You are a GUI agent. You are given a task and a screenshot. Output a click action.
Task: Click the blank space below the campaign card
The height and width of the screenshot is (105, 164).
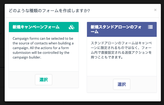tap(44, 94)
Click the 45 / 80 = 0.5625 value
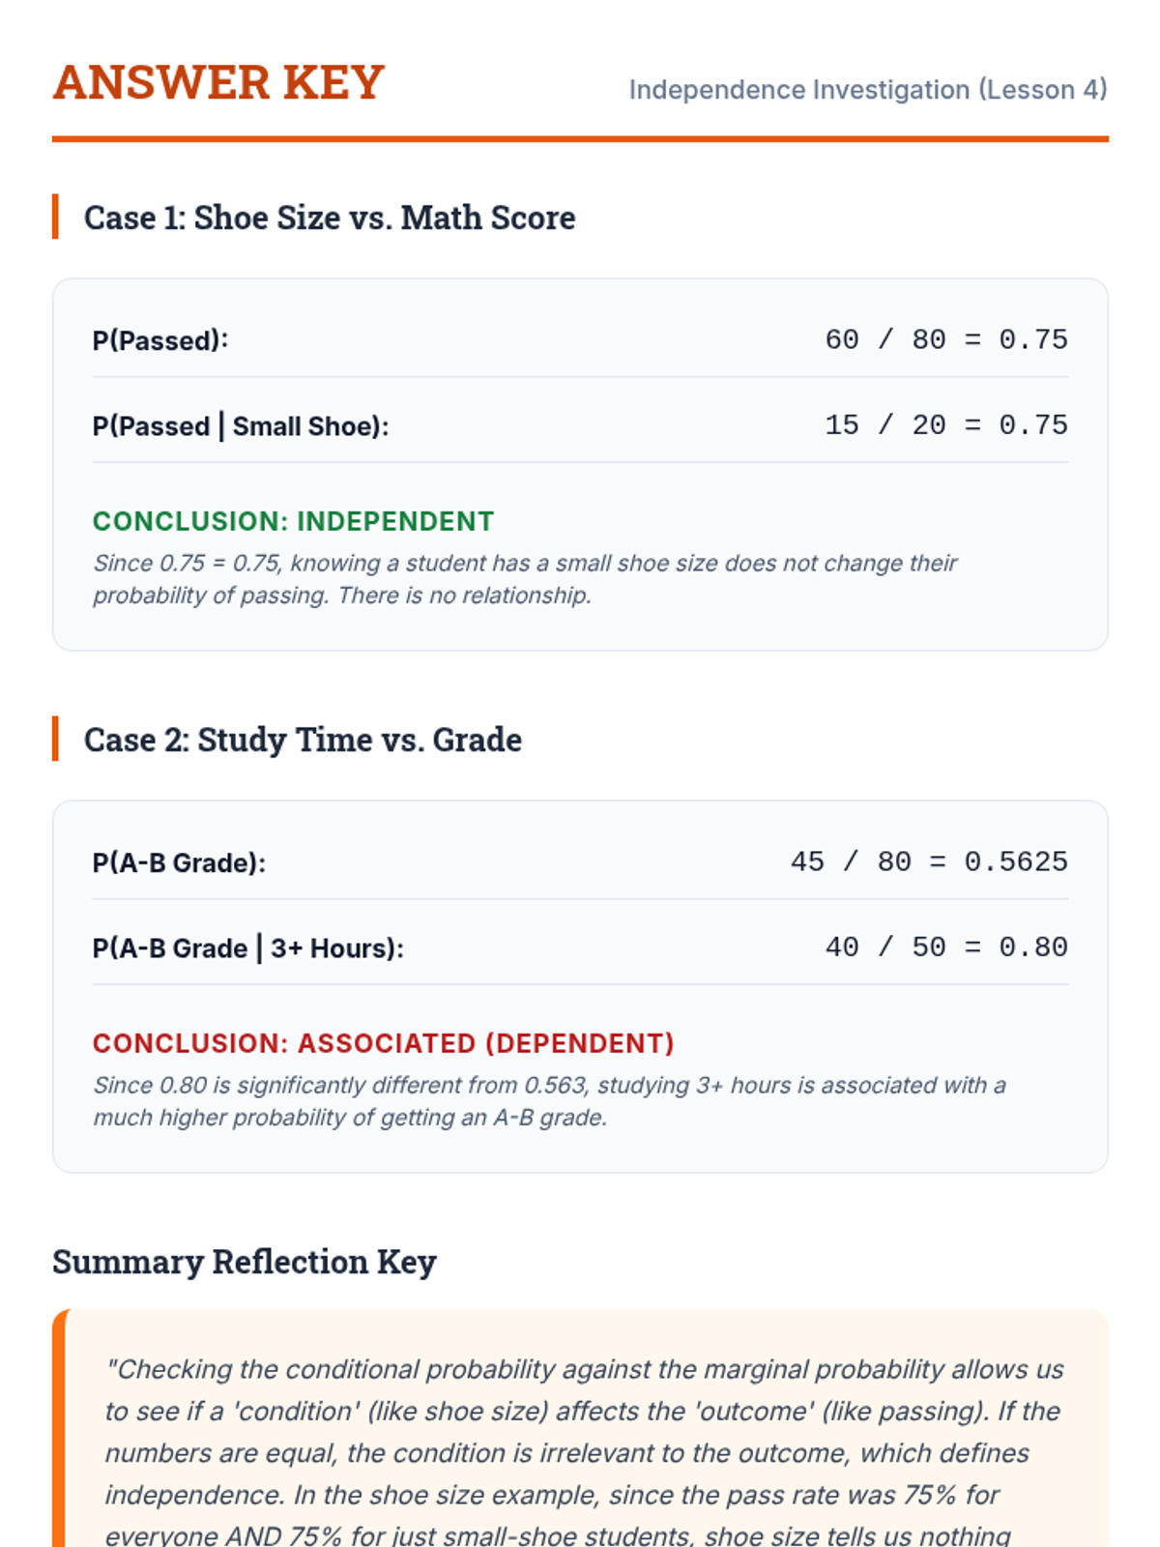This screenshot has width=1160, height=1547. tap(928, 862)
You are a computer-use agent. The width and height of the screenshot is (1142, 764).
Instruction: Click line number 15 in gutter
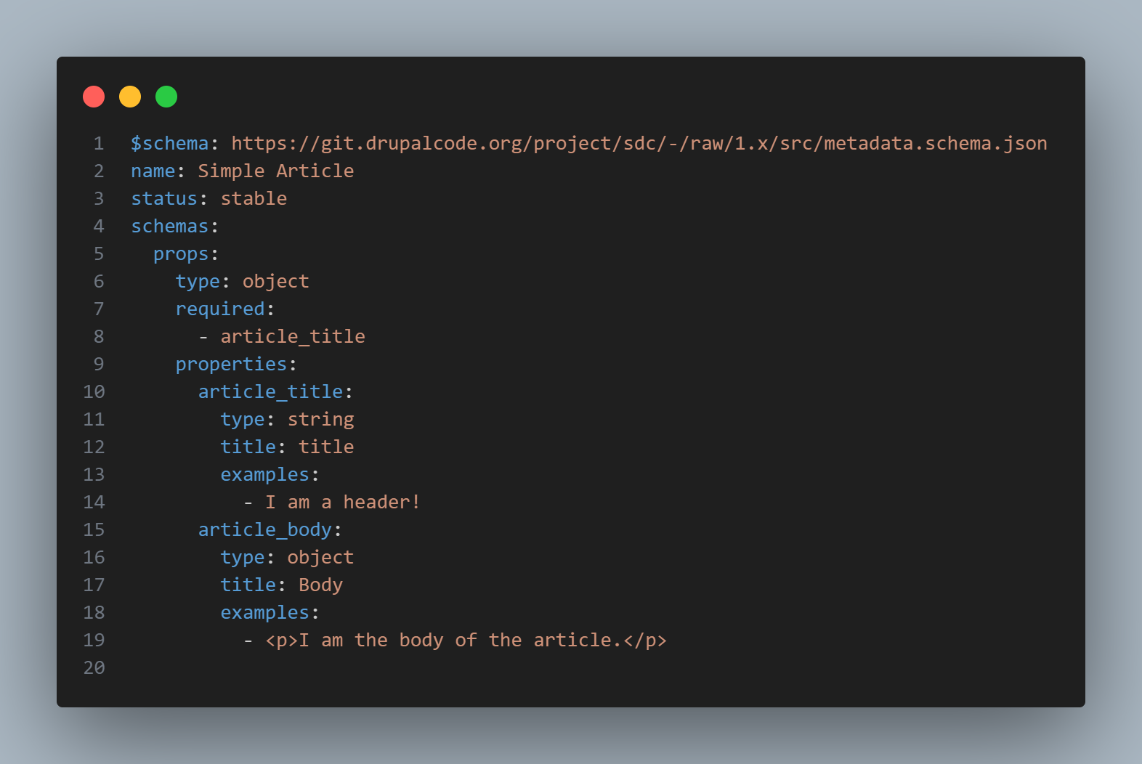tap(94, 530)
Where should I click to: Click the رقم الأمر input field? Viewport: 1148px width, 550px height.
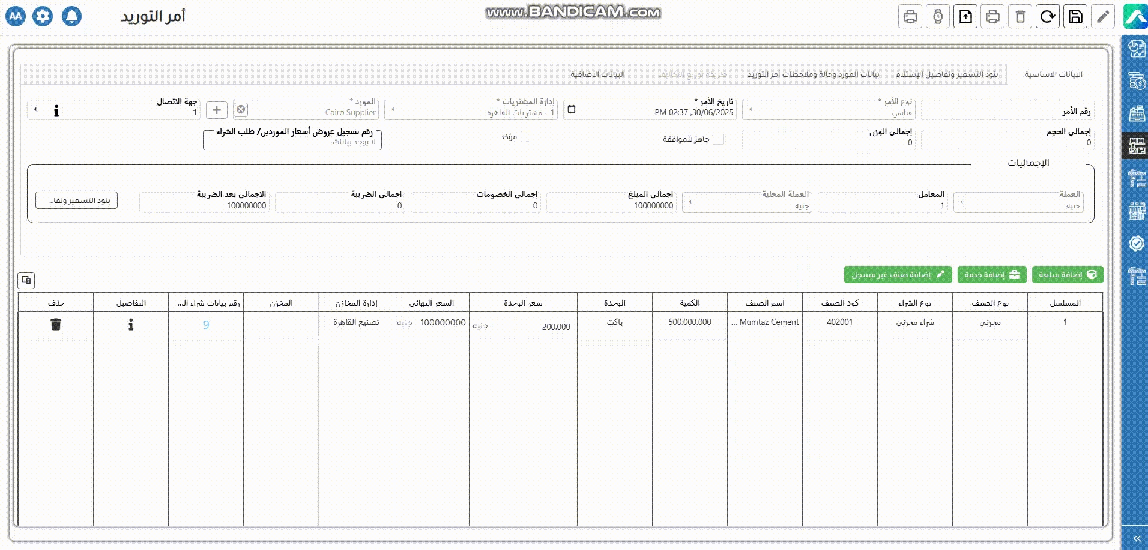(x=1007, y=111)
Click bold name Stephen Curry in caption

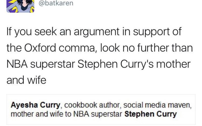pos(151,114)
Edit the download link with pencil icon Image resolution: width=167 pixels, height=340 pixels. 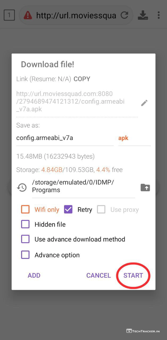pyautogui.click(x=144, y=103)
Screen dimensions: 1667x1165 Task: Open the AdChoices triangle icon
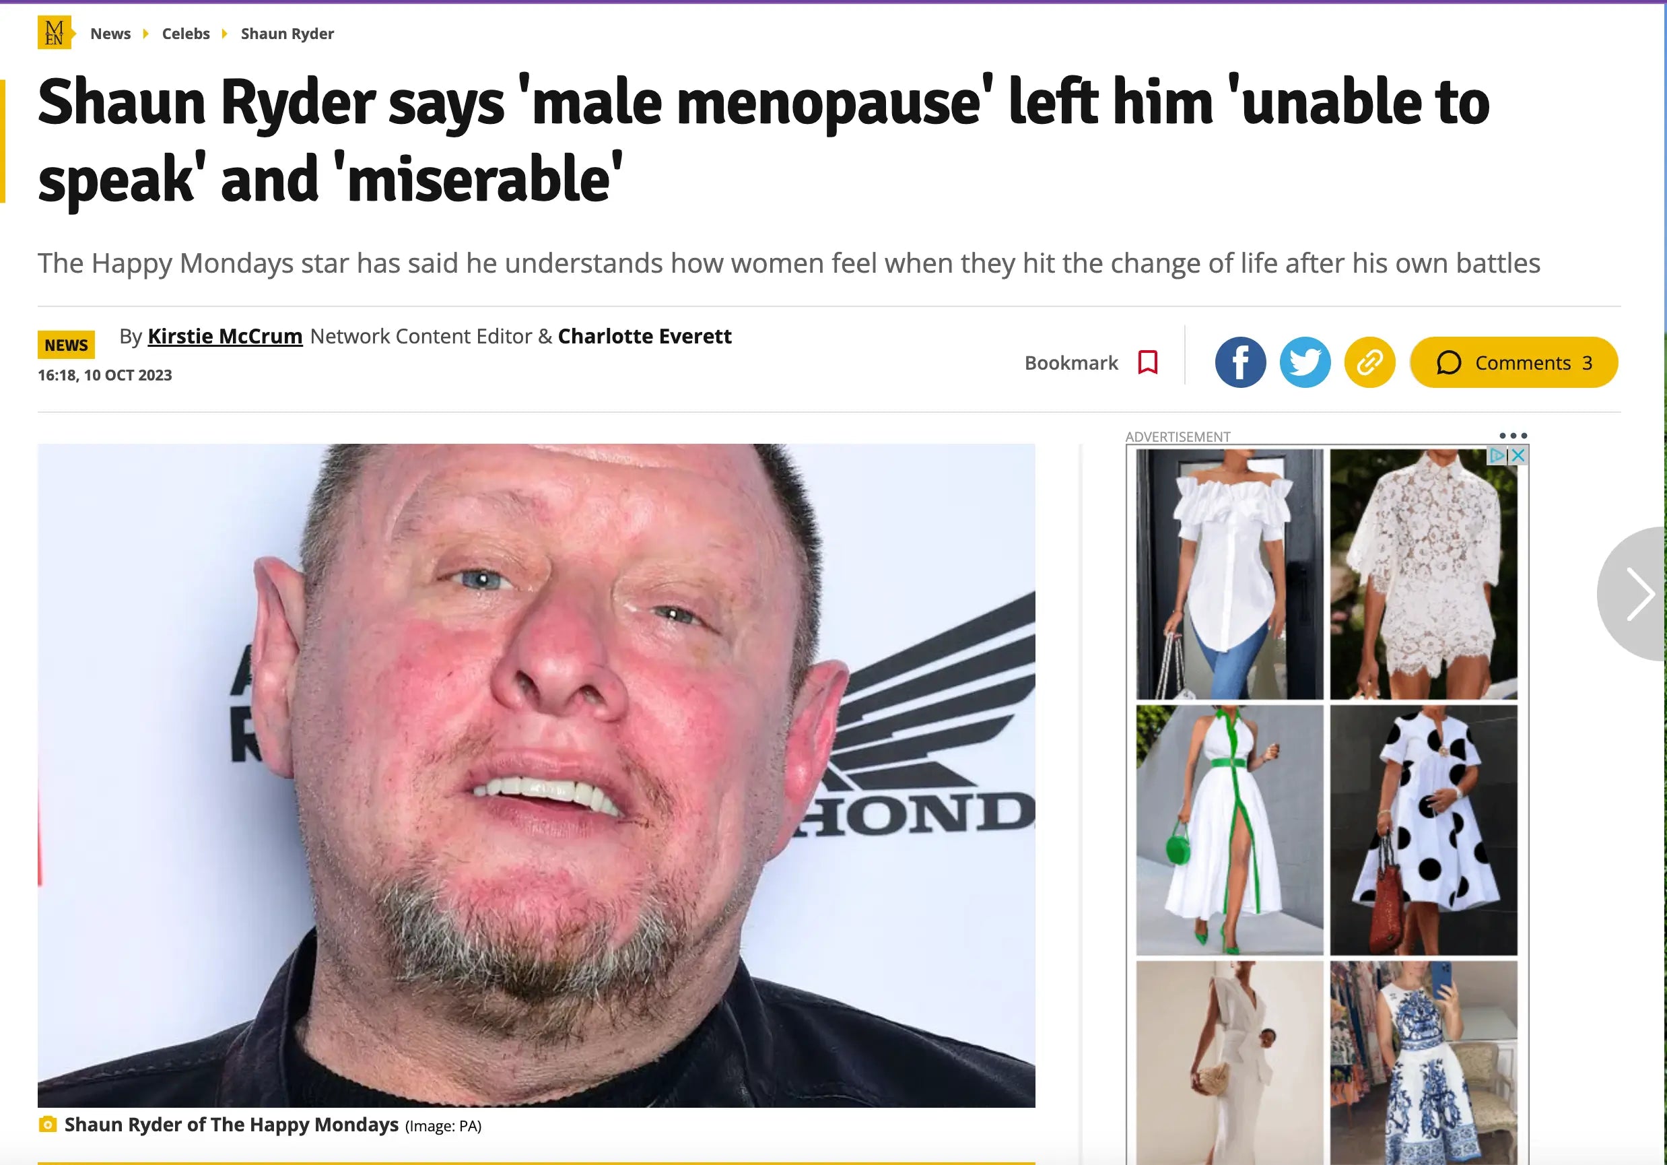tap(1497, 455)

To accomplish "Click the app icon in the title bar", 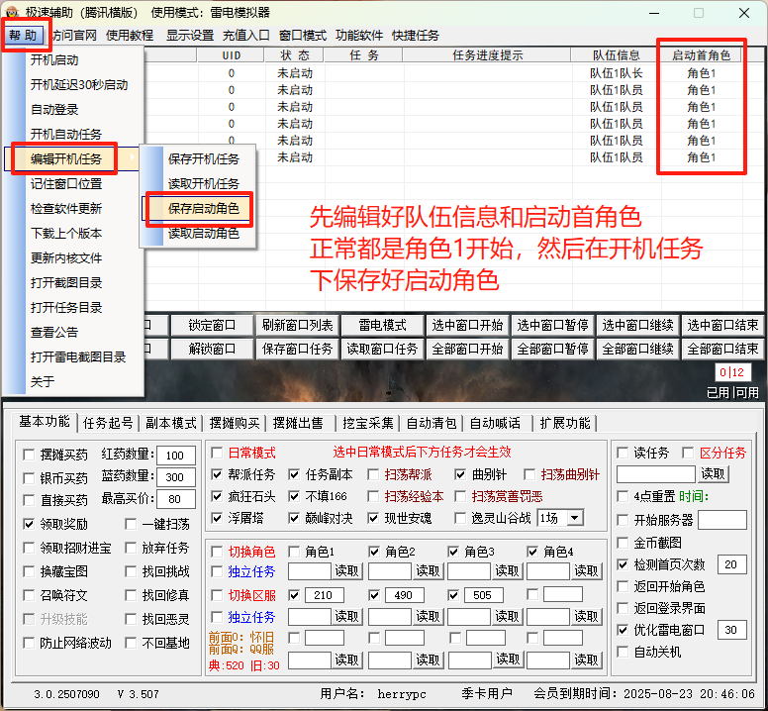I will click(x=12, y=12).
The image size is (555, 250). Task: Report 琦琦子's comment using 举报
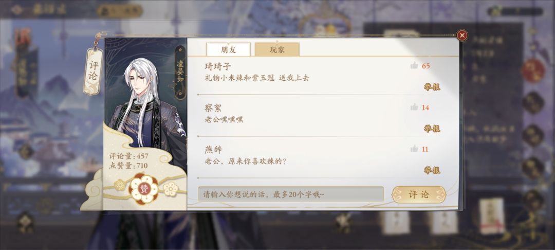[x=432, y=87]
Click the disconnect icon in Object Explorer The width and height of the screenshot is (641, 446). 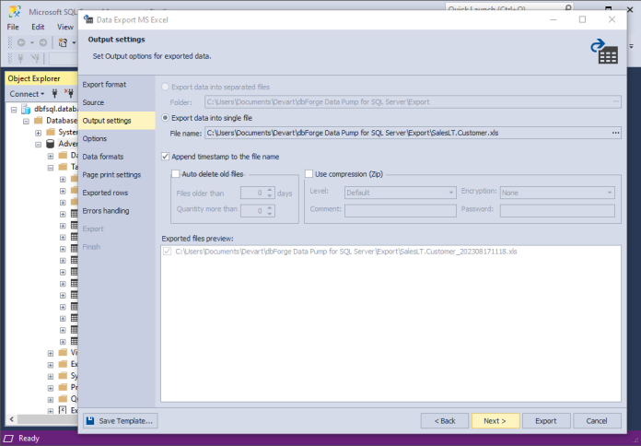tap(70, 93)
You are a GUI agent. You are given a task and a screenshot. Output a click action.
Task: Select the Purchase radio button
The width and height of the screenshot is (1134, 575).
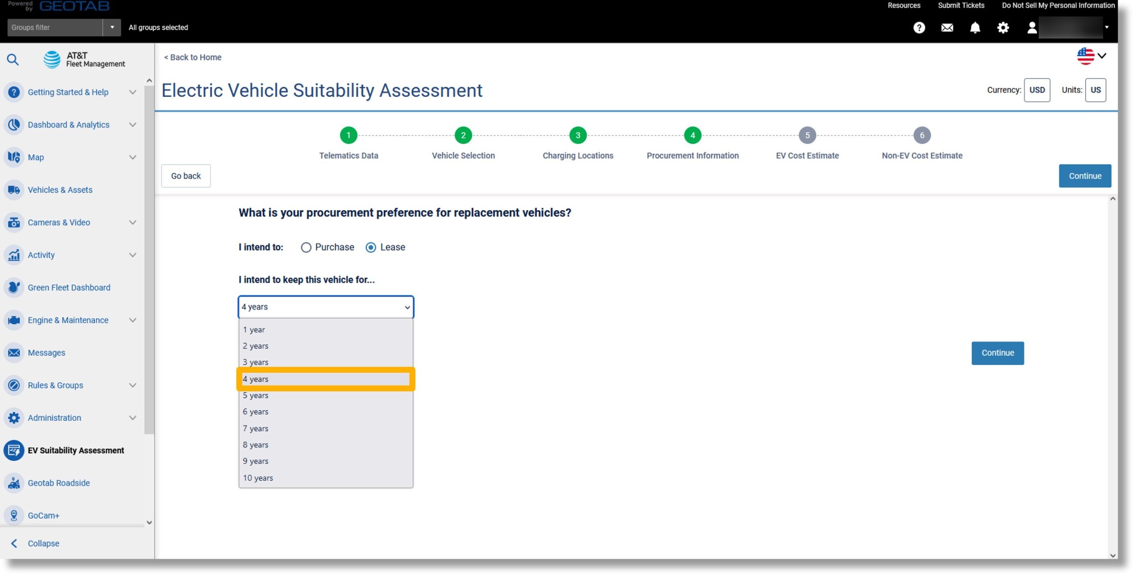point(306,247)
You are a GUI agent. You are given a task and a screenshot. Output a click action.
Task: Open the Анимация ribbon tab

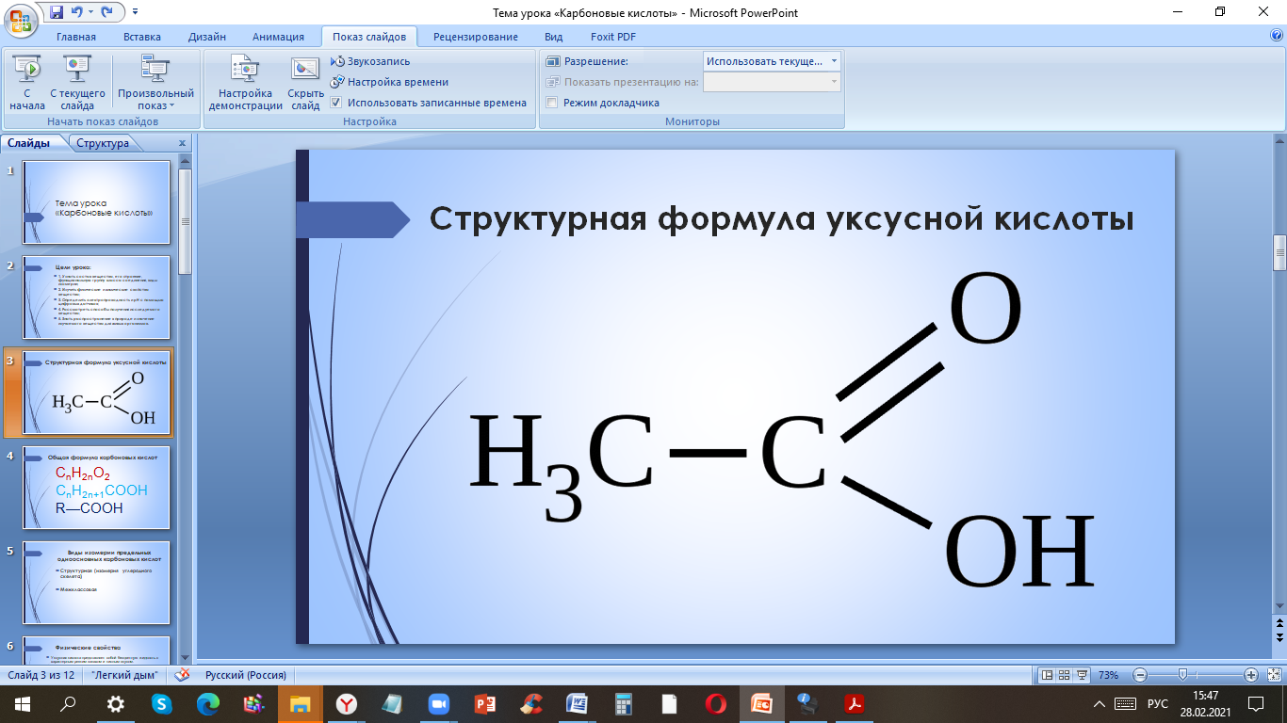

==============================

TASK DIRECTIONS.
The answer is to be the lines from the line that contains "The width and height of the screenshot is (1134, 575)." through the last line of the material, retyped exactly, both included, with pictures left out, please.

TASK RESULT.
The width and height of the screenshot is (1134, 575).
point(306,247)
You are a GUI agent. You are given a task and a screenshot. Output a click action.
Task: Open the Анимация ribbon tab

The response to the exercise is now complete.